How BrandYourself Went From 25,000 To 100,000 Users In 3 Days: An Interview With Co-founder Evan McGowan-Watson – Part 3
Everyone in the startup world knows that the team is one of the most important ingredients for success.
You can have an awesome idea and it doesn’t really mean anything unless you have the team.
Who’s on your team? I know you guys have some serious personalities in that office.
Yeah we have an awesome, awesome, awesome team.
We also have our Chief Culture officer, Trevor Elwell―he’s the person that sends you emails and who you’ll talk to personally. And then we have a really, really awesome technical team that’s headed up by Dan Chote, the former co-founder of SinglesNet, one of the first online dating sites which grew to about 40 million in revenue and sold to Match.com.
He brought a couple of his colleagues from SinglesNet over to us as well. They’re the ones that made it so we could go from 25,000 to 100,000 users in a few days and barely break a sweat: Wesley Roberts, Mason Ambrose, and Eric Filson. You can check out their bios on the site, all very talented, awesome guys.
What about the office environment at BrandYourself? What does that look like?
It’s a fun environment. But with that said, we’re very serious about getting things done and getting things done right.
If you walk into our office, the first thing that you’ll see, is a wall plastered with our core company values and quotes that exemplify those values.

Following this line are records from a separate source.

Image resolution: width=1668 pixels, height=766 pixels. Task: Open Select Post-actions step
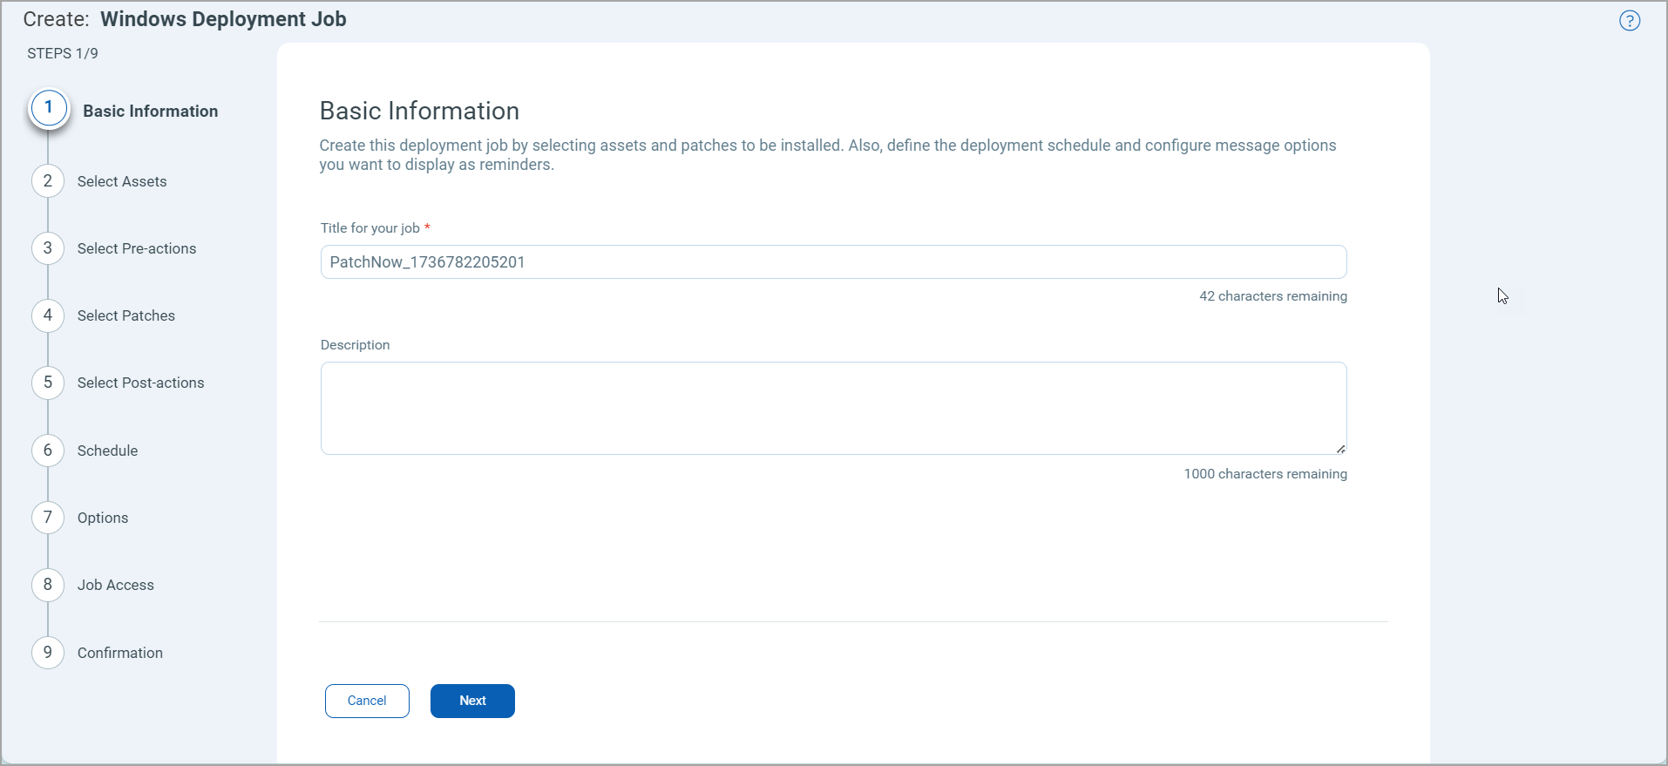(140, 383)
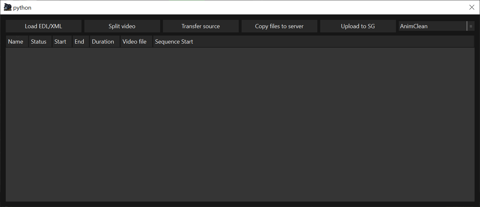This screenshot has height=207, width=480.
Task: Click the python window title text
Action: pyautogui.click(x=22, y=7)
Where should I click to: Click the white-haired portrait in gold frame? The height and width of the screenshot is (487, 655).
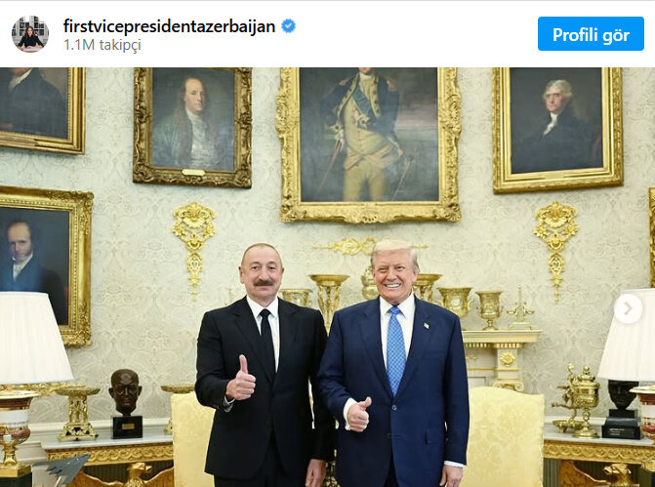pos(557,130)
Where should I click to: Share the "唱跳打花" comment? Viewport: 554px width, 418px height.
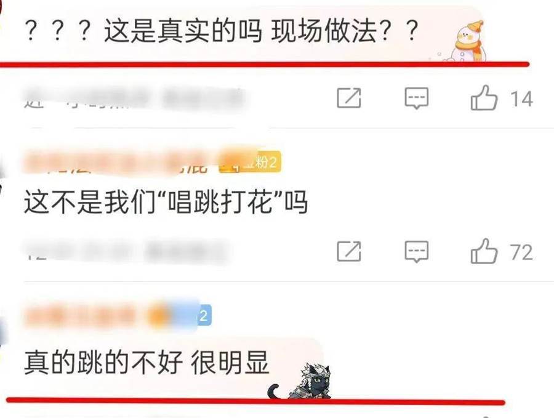349,251
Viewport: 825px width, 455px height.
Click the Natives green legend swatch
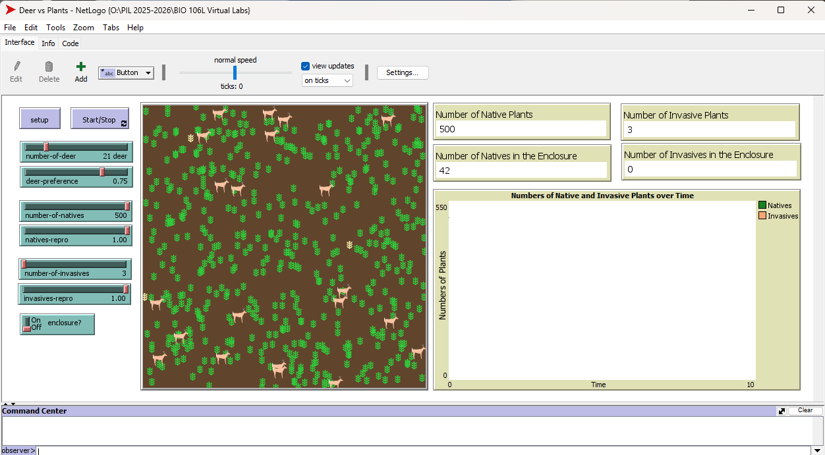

The second thing you’ll see is our Christmas tree. Who says you can’t have a Christmas tree in May? (laughs)
Anyway, right in the center of the quote wall, there is a quote from Jack Dorsey, well more of a paraphrase, that says: “Perfect every detail, minimize the number of details.”
We are obsessive about perfection. We’re really serious about making things that are useful and things aren’t done until they’re completely perfect. If that means we slave over one feature, or one marketing campaign for a month until its ready, so be it, that’s better in our mind than releasing something that we know isn’t ready.
So you’ll see an environment of productivity and fun, but there is an edge of seriousness despite the fact that there are a bunch of goofballs in our office.
This is really the first real thing you’ve ever done: you dropped out of college to do this. What are some of the biggest challenges―personal and professional―that you’ve faced with that?
When I first started getting involved in BrandYourself―this is before BrandYourself really existed, even―I was 19 years old. I was the youngest one on the team. The very first thing I had to overcome―and I think something any entrepreneur has to overcome when they jump into something like this at such a young age―is redefining your own interpretation of failure.
I was taking a big risks in the fact that I was giving up school and deciding to go headlong into this but in my day to day, I wasn’t putting myself out there enough in front of other professionals. I still felt like the kid in the room. For instance, just being able to pick up the phone and call the CEO of a company, and feel like I was able to hold a conversation on the phone with them, took a little time.
It seems cliche, but I had to tell myself that you’re only really failing if you’re not taking those risks daily. Its embarrassing now, but I had say in my head “You miss 100% of the shots you never take” almost daily, until I took enough shots that it was just a natural state of being. See, motivational posters really aren’t that bad huh?
But in all seriousness, as a young entrepreneur I think it’s really important for people to get over that little hump quickly. Most people live their entire lives without overcoming that hump, so its a true gift and sigh of relief when you finally do, its empowering beyond belief but it takes a lot of work.
From there it’s really about being willing to learn and adapt quickly. Being in a startup inherently means that your environment is going to be changing constantly. Every day is a completely new set of variables, so if you create habits that are bad, you need to break them quickly. If you create habits that are good you need to recognize when those habits need to be thrown out, too, because eventually you’re going to hit a place where those old ways of doing things just don’t apply anymore.
You guys started in the Tech Garden at Syracuse, the same incubator that’s helped out the Grafighters. What would you say has been their effect on you?
This community here has been awesome for us. Early on when we were just building this out of Pete’s dorm room, Syracuse University helped us get some free space down here in the Tech Garden.
From there, through every step of the process as we’ve grown, we’ve been able to get various levels of support from the community. It’s been really cool. The community here has been behind us all the way.
What’s the next step for you guys? Long-term goals?
What’s next is really two-fold. One is related to our customers. We want to make sure that the people who have flooded into the system get a truly unique experience. We want people to view BrandYourself as a community, managed by real people, not just a faceless web application run by robots.
The other goal―which is the cornerstone of what we do―is just continuing to make a better, more powerful, more intuitive product. We’ve got a lot of great features in the timeline and we’ll always be making the product better and better. It’s those incremental improvements that have gotten us where we are today.
That’s what we’ll be focusing on: on one end, creating a better product and on the other end making sure that the experience people are having with that product is exceptional and truly unique.
Do you remember when you were first getting going with BrandYourself and I would buy you groceries every time I came to visit?
Ha ha, yeah, I was living off of $400 a month, writing health articles.
I told you then not to worry about paying me because you could get me back by buying me a house when you got rich. We still on for that deal?